Heute billig im Ausverkauf: Das letzte Einhorn

In der Realität ist das Einhorn bloß eine schöne Einbildung. Aber mit Einbildung lässt sich immer gutes Geschäft machen.

Bernhard Flieher

In der Realität hat sehr vieles Platz. Sogar das Einhorn. Überhaupt könnte man durchaus die Haltung vertreten, dass sich die beiden ergänzen. Mit der Realität ist das so eine Sache. Wir leben mittendrin. Wir wünschen sie oft zum Teufel und bedenken nicht, dass wir dann schon in der nächsten Realität stecken. Ein Teufelskreislauf sozusagen. Entkommen? Schwer bis unwahrscheinlich.

Und genau deshalb trabt das Einhorn ins Spiel des Lebens. Auf einem Einhorn lässt sich von der Flucht aus dem Alltäglichen träumen. Das Einhorn kann unter den Fabelwesen bedenkenlos als das Sympathische gelten. Es durchwandert eine Welt, in der alles möglich ist. Es ist immer ein Einzelkämpfer. Im Rudel taucht es nie auf. Es gehört dem allein, der imstande ist, es zu sehen. Es verfügt über magische Kräfte. Und es wohnt am Ende des Regenbogens. Das ist jener Ort, der von der Realität am allerweitesten entfernt liegen dürfte.

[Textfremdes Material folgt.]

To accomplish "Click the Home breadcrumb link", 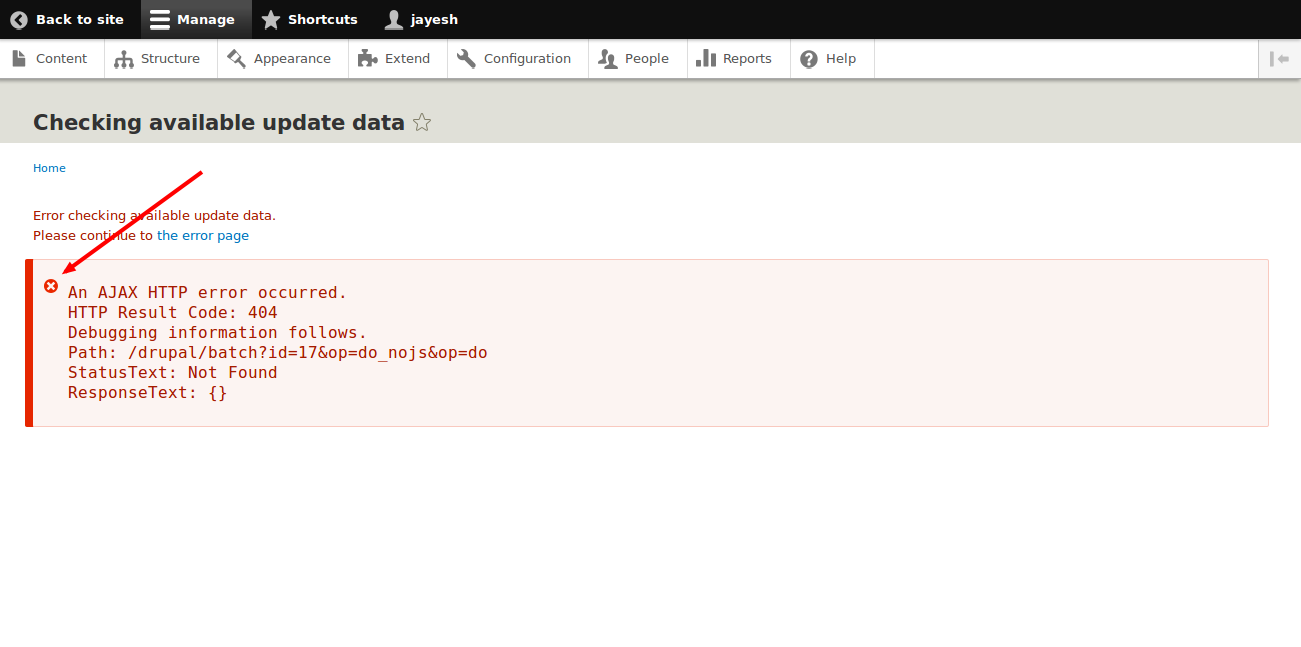I will (x=49, y=168).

Von diesem Ort hat Judy Garland im "Zauberer von Oz" so schön gesungen: "Dreams that you dare to dream really do come true." Aber das gilt eben nur dort und nicht auf einem T-Shirt oder einem Bademantel.

Das Einhorn hat aber neuerdings Hochkonjunktur zwischen Handyladen, sozialem Netzwerk und Fetzentandler. Ich gestehe, dass ich das ein bisserl verpasst habe. Aber seit gut einem halben Jahr boomt das Einhorn als Verkaufsartikel. Nicht mehr nur träumende kleine Mädchen wollen eines haben. Ich habe das verpasst, weil ich selten in Geschäfte komme, wo die Flucht aus der Realität so einfach an der Kasse bezahlt werden kann. Kitsch, meist unschuldig weiß und leicht rosa tauchen dort die Traumtiere auf. Sie zieren Handyhüllen, Schlüsselanhänger, Pantoffeln, Wurstpackungen und Kondomverpackungen. Das Einhorn hat seinen heiligen Platz am Ende des Regenbogens verlassen und ist mitten unter uns. Damit wir Abgestumpften wissen, warum das so ist, haben wir die Sozialwissenschaft. Das Einhorn sei ein "Konterpart zur Realität", heißt es dann unter den Experten. In einer Gesellschaft, die von Geschwindigkeit und harter Konkurrenz geprägt sei, stille das Einhorn ein Bedürfnis nach Sicherheit, Harmonie und Idylle. Bei einem Einhorn, das wundersam einsam auftaucht, mag man das auch alles glauben. Aber ein einzelnes Einhorn genügt nicht. Jetzt ist das Fabelwesen ein Rudeltier. Am Ende des Regenbogens soll übrigens auch eine Schüssel mit Gold stehen. Der Ausverkauf des Einhorns füllt sie prächtig.